§ **Description of the task**
Rewrite the Azure troubleshooting text from "Azure Route Server" to "virtual network gateway.", swapping "virtual network" for "VNet" each time it occurs.

───── Source document ─────

Azure Route Server allows you to configure, maintain, and deploy NVAs in your virtual network. Route Server also keeps virtual network address information up-to-date. Route Server eliminates the administrative overhead of maintaining route tables.

Alternatively, you can define static routes that override Azure's default routes. Or you can add additional routes to a subnet's route table. You produce custom routes by either creating user-defined routes, or by exchanging border gateway protocol (BGP) routes between your on-premises network gateway and an Azure virtual network gateway.

To troubleshoot route updates, try the following:

  • Do not deploy a virtual appliance in the same subnet as the route table that routes traffic through it. This can result in routing loops, which means that traffic never leaves the subnet.

  • Ensure a next hop private IP address has direct connectivity without routing through ExpressRoute Gateway or Virtual WAN. Setting the next hop to an IP address without direct connectivity results in an invalid user-defined routing configuration.

Identify the root cause for ExpressRoute latency issues

To troubleshoot latency issues with ExpressRoute, the Azure Connectivity Toolkit includes a tool called iPerf.

You use iPerf for basic performance tests, by copying the files to a directory on the host. To test performance, follow these steps:

  1. Install the PowerShell Module.

    (new-object Net.WebClient).DownloadString("https://aka.ms/AzureCT") | Invoke-Expression
    
    

    This command downloads the PowerShell module and installs it locally.

  2. Install the supporting applications.

    Install-LinkPerformance
    
    

    This AzureCT command installs iPerf and PSPing in a new directory, "C:\ACTTools". It also opens the Windows Firewall ports to allow ICMP and port 5201 (iPerf) traffic.

  3. Run the performance test.

    First, on the remote host, you must install and run iPerf in server mode. Ensure the remote host is listening on either 3389 (RDP for Windows) or 22 (SSH for Linux) and allowing traffic on port 5201 for iPerf. If the remote host is Windows, install the AzureCT and run the Install-LinkPerformance command. The command will set up iPerf and the necessary firewall rules.

    When the remote machine is ready, open PowerShell on the local machine and start the test:

    Get-LinkPerformance -RemoteHost 10.0.0.1 -TestSeconds 10
    
    

    This command runs a series of concurrent load and latency tests to help estimate the bandwidth capacity and latency of your network link.

  4. Review the output of the tests.

The detailed results of iPerf tests are in individual text files in the AzureCT tools directory at "C:\ACTTools."

The PowerShell output format looks similar to:

Screenshot of PowerShell output of test.

If the performance test doesn't give the results you expected results, use a step-by-step process to resolve the issue.

First, challenge your assumptions. If you've a 1Gbps ExpressRoute circuit and 100ms of latency, it's not reasonable to expect the full 1Gbps of traffic, given the characteristics of TCP over high latency links.

Second, start at the edges between routing domains to try to isolate the problem to a single major routing domain. You can start at the Corporate Network, the WAN, or the Azure Network. Make sure you've reasonable cause to contact your service provider or ISP, as this is outside your control. It could delay a fix that is under your control.

───── Exercise data ─────

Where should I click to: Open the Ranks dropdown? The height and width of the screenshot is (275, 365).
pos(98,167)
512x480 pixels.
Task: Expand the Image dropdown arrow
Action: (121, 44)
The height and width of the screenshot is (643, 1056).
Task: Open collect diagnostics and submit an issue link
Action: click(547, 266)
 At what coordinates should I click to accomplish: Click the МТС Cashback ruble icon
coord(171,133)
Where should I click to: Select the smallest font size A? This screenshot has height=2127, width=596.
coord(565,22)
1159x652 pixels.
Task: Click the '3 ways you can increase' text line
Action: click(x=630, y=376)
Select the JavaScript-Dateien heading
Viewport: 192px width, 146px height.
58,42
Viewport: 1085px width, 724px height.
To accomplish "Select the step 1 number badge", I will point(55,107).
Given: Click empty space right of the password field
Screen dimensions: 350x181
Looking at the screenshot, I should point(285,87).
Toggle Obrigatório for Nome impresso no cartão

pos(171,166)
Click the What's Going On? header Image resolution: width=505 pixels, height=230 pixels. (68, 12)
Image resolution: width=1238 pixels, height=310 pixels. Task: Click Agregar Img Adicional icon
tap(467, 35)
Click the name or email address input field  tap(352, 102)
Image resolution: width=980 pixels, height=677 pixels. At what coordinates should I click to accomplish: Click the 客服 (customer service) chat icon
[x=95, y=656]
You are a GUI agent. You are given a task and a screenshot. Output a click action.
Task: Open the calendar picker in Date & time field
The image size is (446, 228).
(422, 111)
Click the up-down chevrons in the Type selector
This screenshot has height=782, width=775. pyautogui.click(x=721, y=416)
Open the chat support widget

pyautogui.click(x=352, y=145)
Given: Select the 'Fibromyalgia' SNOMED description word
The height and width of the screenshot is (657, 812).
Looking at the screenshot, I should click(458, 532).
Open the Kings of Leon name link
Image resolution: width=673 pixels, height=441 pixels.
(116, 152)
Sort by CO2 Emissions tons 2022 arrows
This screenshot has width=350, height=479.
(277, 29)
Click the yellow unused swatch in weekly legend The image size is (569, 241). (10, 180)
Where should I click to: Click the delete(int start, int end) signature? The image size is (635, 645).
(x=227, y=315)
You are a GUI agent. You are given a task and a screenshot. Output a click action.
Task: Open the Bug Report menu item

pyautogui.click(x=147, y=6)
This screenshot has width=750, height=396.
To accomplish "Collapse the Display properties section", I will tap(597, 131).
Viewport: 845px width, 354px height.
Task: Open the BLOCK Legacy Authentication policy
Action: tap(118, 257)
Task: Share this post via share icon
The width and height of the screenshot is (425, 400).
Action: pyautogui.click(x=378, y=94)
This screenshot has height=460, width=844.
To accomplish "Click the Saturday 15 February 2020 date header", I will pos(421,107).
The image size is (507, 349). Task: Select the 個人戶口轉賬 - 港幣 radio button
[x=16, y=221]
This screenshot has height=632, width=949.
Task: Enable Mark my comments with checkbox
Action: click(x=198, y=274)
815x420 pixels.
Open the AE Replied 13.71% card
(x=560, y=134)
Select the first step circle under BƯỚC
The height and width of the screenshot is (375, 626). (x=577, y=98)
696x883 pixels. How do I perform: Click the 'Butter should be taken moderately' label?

─────

§ **Result for this exercise**
Azure Route Server allows you to configure, maintain, and deploy NVAs in your VNet. Route Server also keeps VNet address information up-to-date. Route Server eliminates the administrative overhead of maintaining route tables.

Alternatively, you can define static routes that override Azure's default routes. Or you can add additional routes to a subnet's route table. You produce custom routes by either creating user-defined routes, or by exchanging border gateway protocol (BGP) routes between your on-premises network gateway and an Azure VNet gateway.